With respect to debt recovery, the FMAA states that each Chief Executive must pursue the recovery of debt unless the debt has been written off, the Chief Executive is satisfied that the debt is not legally recoverable, or the Chief Executive considers that it is not economical to pursue recovery of the debt.
Most recently, pursuant to the Government Resources and Accounts Act, 2000, a permanent head of a department is separately appointed by the Treasury as an accounting officer.
The United Kingdom has specific guidelines set out in the Government Accounting Manual, which deals with the recovery of overpayments and losses. In the case of overpayments, recovery is often pursued through a salary deduction or through the common law right of set-off. The Manual provides a detailed analysis of the common law right of set-off, including a description of the right, the effect of the Limitation Acts, and possible defences against recovery such as estoppel, change of position, and good consideration. The Manual also provides guidelines in cases where the overpayment involved bad faith on the part of the payee and prosecution or disciplinary action may be appropriate.

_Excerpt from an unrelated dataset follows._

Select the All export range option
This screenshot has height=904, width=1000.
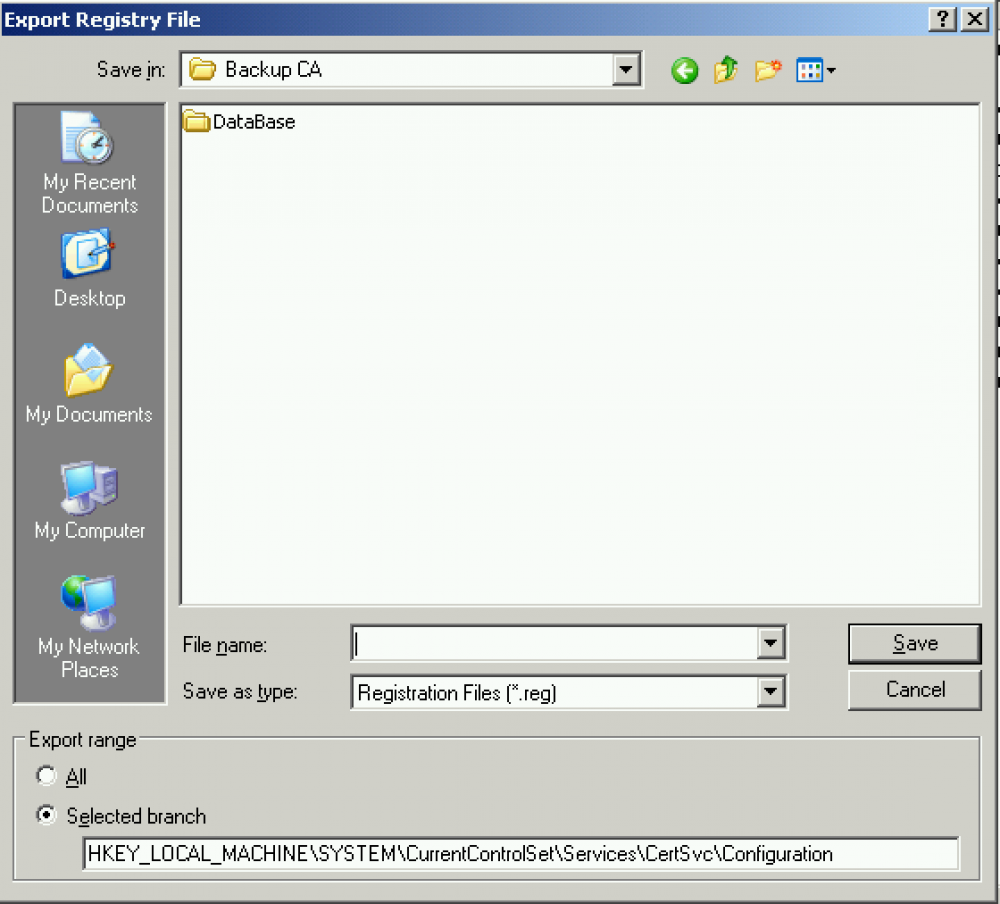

The Parliamentary Ombudsman is empowered, under the Parliamentary Commissioner Act, 1967, to investigate complaints referred by members of Parliament from members of the public who consider they have suffered injustice as a result of maladministration. The Parliamentary Ombudsman may recommend that the department or agency should provide redress for the complainant (and for any others who may have suffered in the same way). Redress may be an explanation, an apology, an undertaking to improve procedures or systems, an ex gratia payment, or a combination of such measures. The Ombudsman's recommendations on remedies are not legally binding and can be rejected.